Doing a 'Code Walk' structured walkthrough of the code can be very illuminating. (I highly recommend this talk by Mary Chester-Kadwell - it has really shaped the way I teach and learn about new codebases). In the process, pay attention to the questions your new team-mate asks and reflect on what they say about the health of the different parts of your codebase. Is there anything where when you explain it aloud, it seems convoluted and awkward, or counter-intuitive? Anywhere you particularly wish there was documentation to show your new recruit? Those places may be where problems are lurking.
Pay attention to the jokes
Mural by Dean Tweedy made for the Promenade Arts Festival in 2015 - photo Andy Hebden
Matt Brown, chairman of Sheerness Enhancement Association for Leisure, condemned the mural in the local newspaper, saying:
"If I was a family visiting, whether I knew about the Montgomery or not, I wouldn’t want to be sitting at the leisure park with the kids being reminded you have those explosives out there."
The artist rebutted: "I wanted to make people aware of the Montgomery as it’s part of Sheerness. Some people would like to deny its existence."
The mermaid makes some local people uncomfortable because it reveals a truth about their town they'd rather not have to acknowledge - the ever-present danger to their lives from the offshore explosives. For a certain kind of authority figure, the reminder of a dangerous situation is worse than the actual danger, because without the reminder they can continue to live their lives without having to address the elephant in the room.

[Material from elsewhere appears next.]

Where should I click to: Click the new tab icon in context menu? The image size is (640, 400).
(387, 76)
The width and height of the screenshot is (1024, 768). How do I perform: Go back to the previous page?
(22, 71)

This xkcd strip about data pipelines makes me laugh - but it also makes me think about the robustness of my code.
Sometimes the equivalent of a Sheerness Mermaid Mural is the only way you can spot a problem that's become engrained in the way your code is put together. Is there a particular XKCD or Dilbert cartoon that seems to epitomise the bugs and problems you're encountering? Perhaps all the developers working on a particular part of the codebase have a set of in-jokes describing the way a certain class behaves itself? A kind of gallows humour about how a module is annoying to use, something that makes you cringe because it's a little too accurate?
These are all clues to what might be underlying dysfunctions of your code. By paying attention to them, you might be able to spot an unexploded bomb and defuse it, before your users discover it and blow things sky-high.